• Problem requirements: Rewrite the lines below, changing every "computer-use agent" to "desktop assistant" and keeping everything else the same. Leave the pictures out.

:: Extracted data ::

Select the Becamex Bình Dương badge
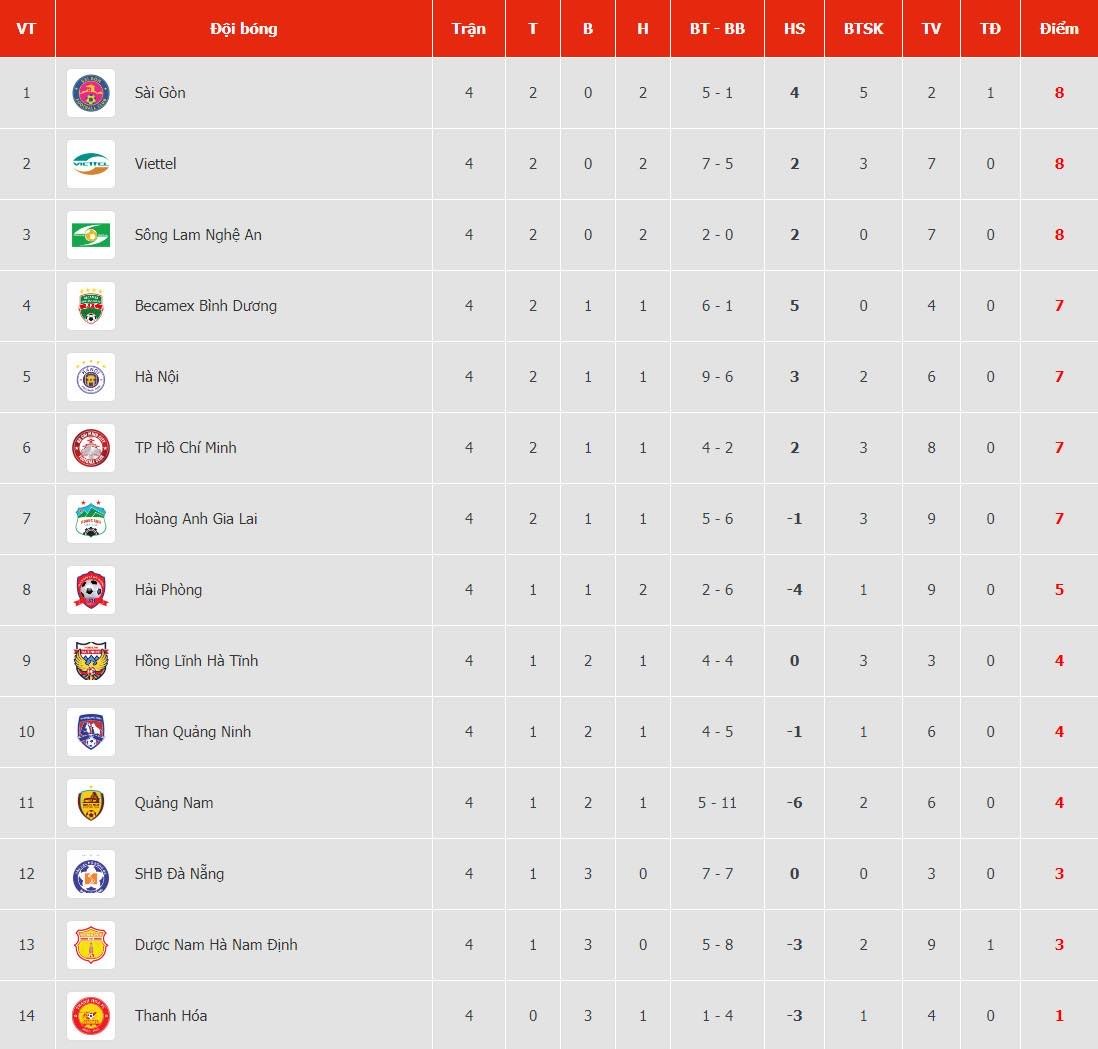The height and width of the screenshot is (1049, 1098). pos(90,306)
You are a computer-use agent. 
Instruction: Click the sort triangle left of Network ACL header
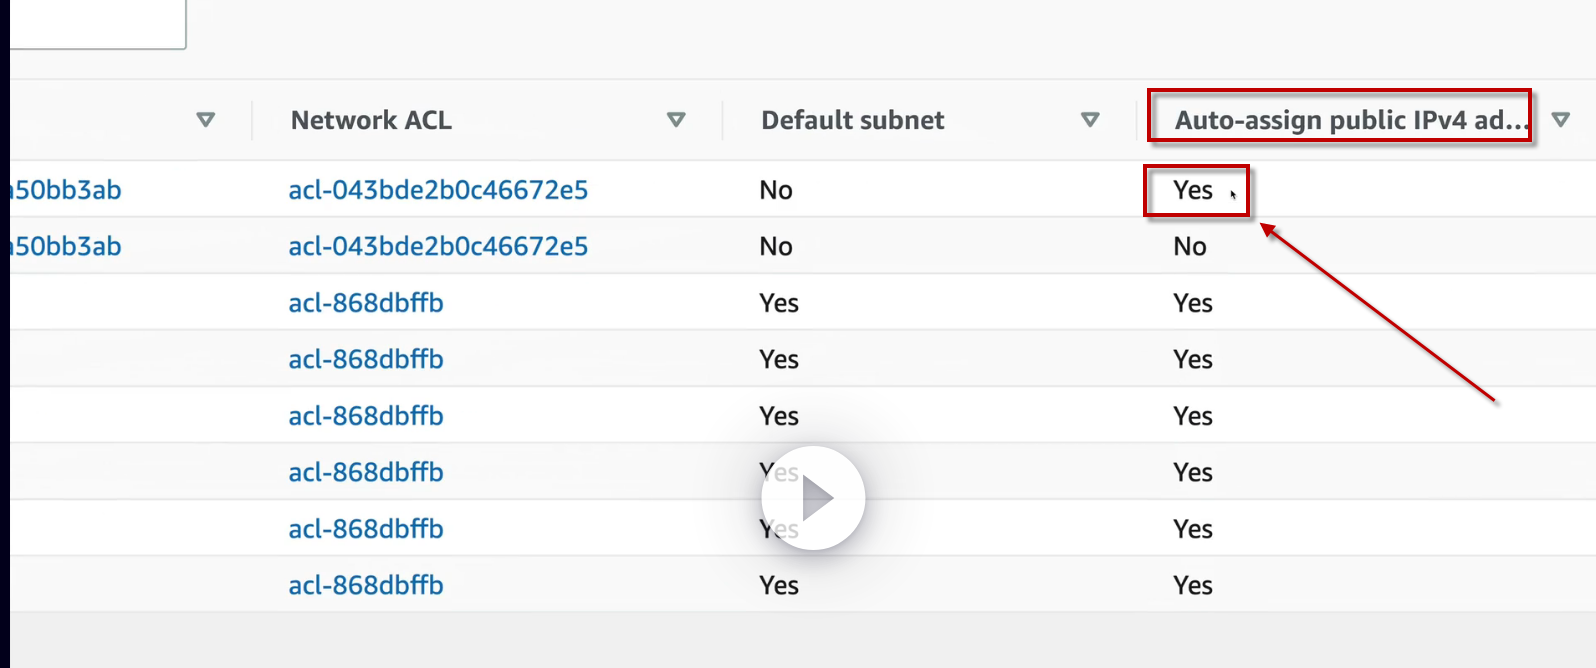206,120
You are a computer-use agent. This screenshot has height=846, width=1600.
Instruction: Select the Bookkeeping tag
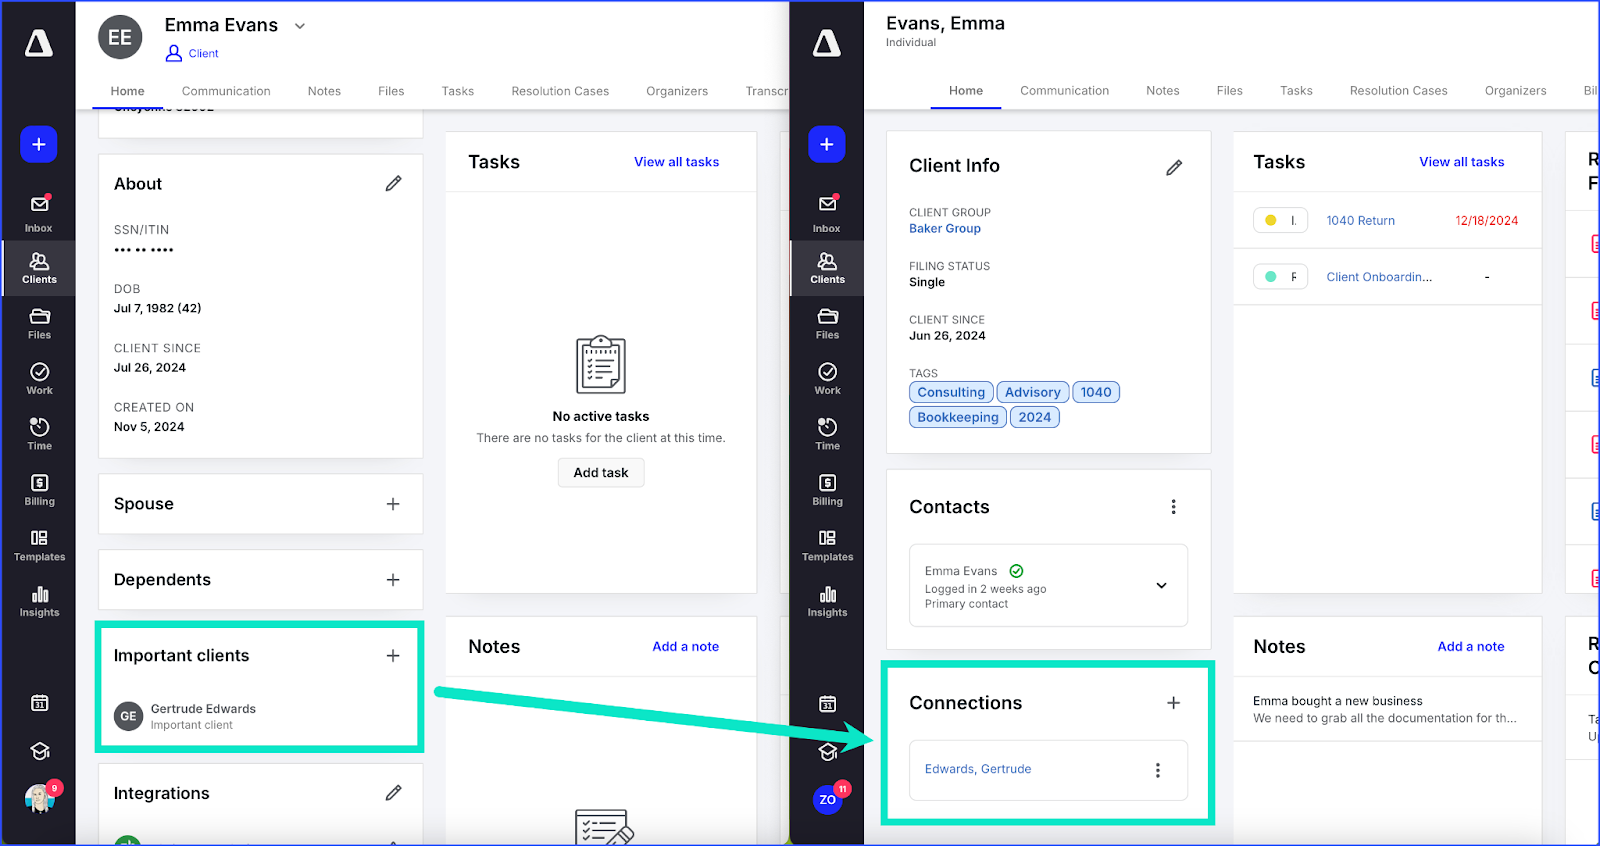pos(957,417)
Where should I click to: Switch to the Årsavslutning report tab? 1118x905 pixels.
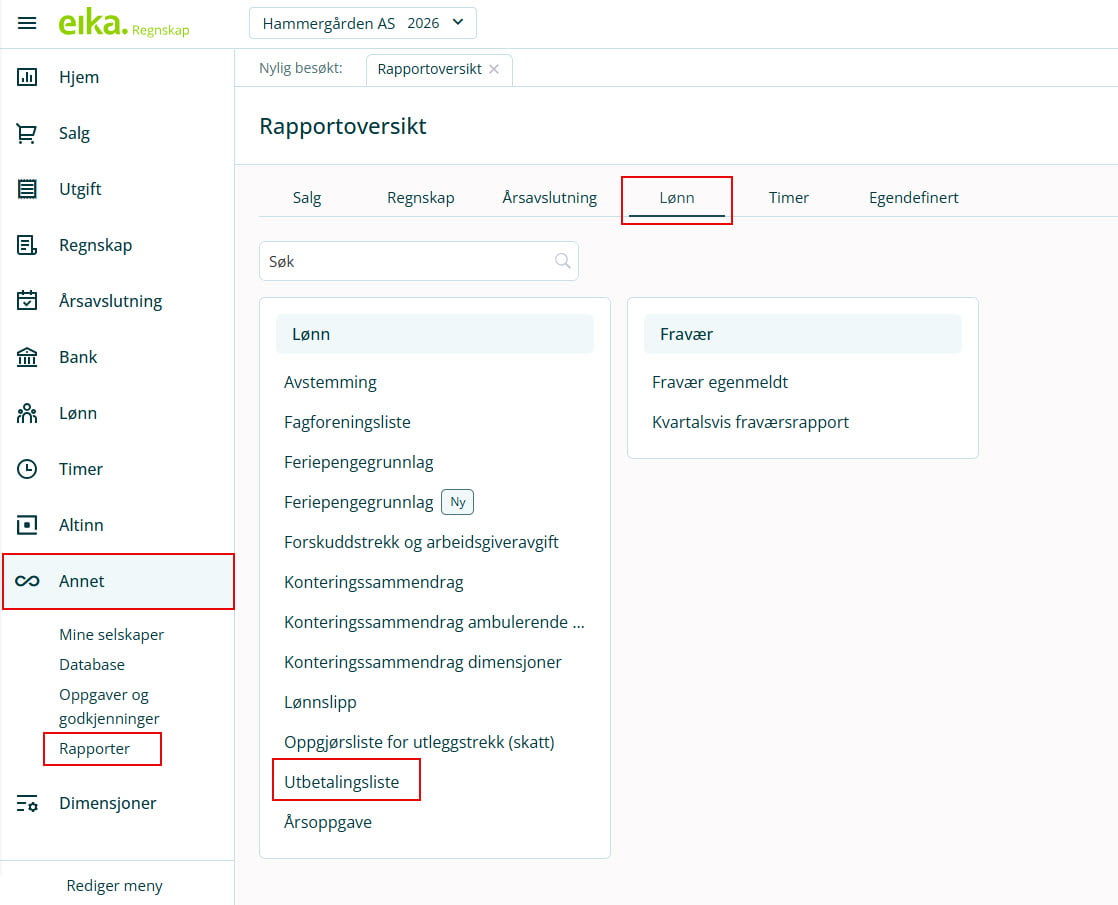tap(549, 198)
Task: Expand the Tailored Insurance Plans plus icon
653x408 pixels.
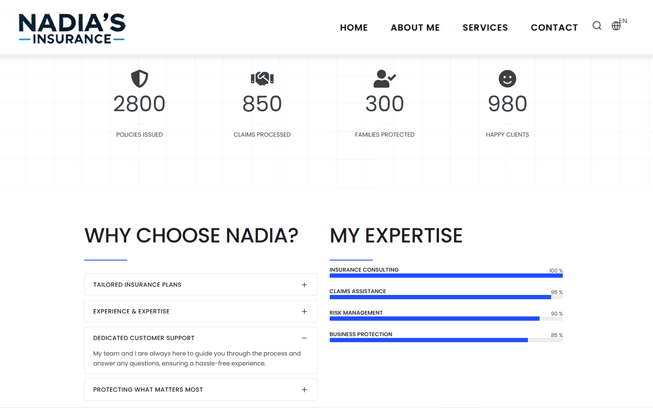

:::

• Answer to this problem:
Select the Becamex Bình Dương badge
The height and width of the screenshot is (1049, 1098). pos(90,306)
You are a desktop assistant. 
Instruction: Click the sort triangle left of Network ACL header
206,120
You are a desktop assistant. This screenshot has height=846, width=1600.
Instruction: Select the Bookkeeping tag
pos(957,417)
Where should I click to: Switch to the Årsavslutning report tab? 1118x905 pixels.
tap(549, 198)
Task: Expand the Tailored Insurance Plans plus icon
653x408 pixels.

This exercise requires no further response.